Top of Given records
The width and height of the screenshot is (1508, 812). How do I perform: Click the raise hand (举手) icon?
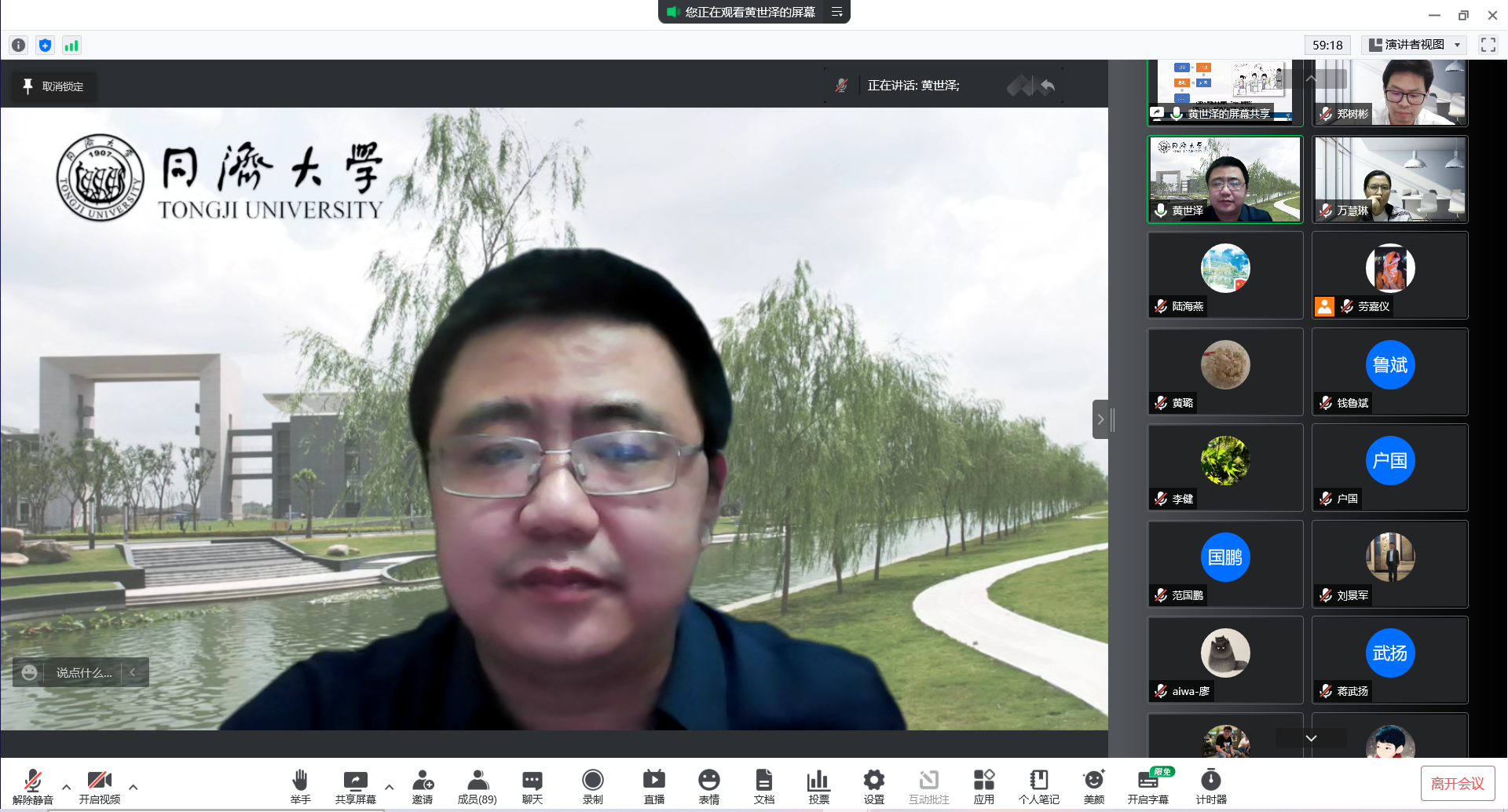[x=300, y=785]
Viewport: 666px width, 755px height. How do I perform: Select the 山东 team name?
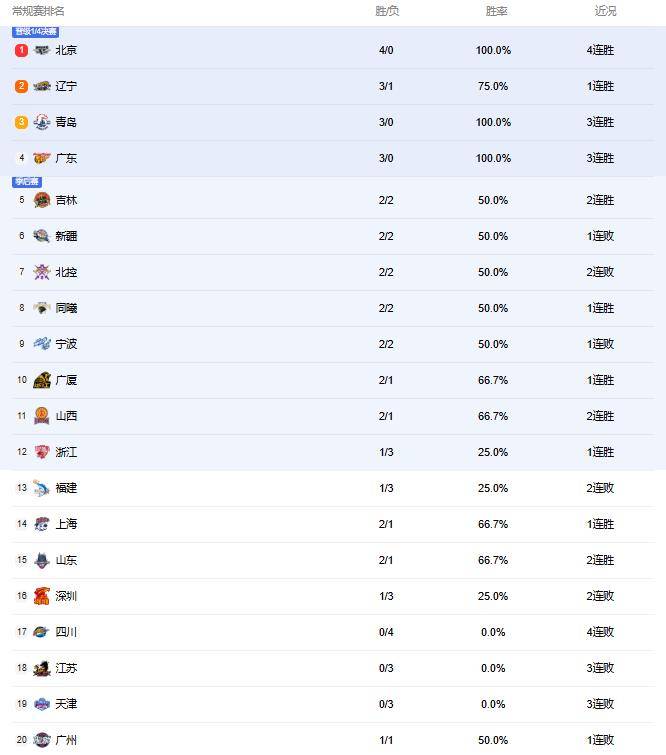point(66,560)
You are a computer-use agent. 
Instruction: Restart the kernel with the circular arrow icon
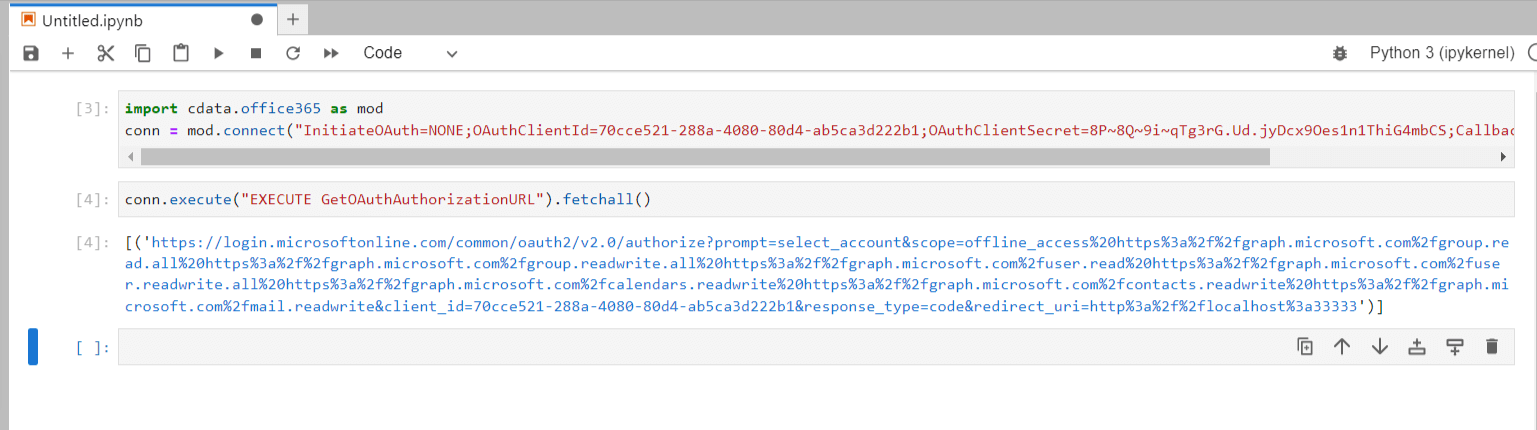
Bottom of Given records
> [Problem to work on]: Please transcribe exactly the lines from the one containing "Viewport: 666px width, 755px" through the final line of the data, including both, and nothing else. Pictures are to be left out.

> [Result for this task]:
Viewport: 666px width, 755px height. How do I perform: Select the 山东 team name?
point(66,560)
You are a computer-use agent. 
Instruction: Restart the kernel with the circular arrow icon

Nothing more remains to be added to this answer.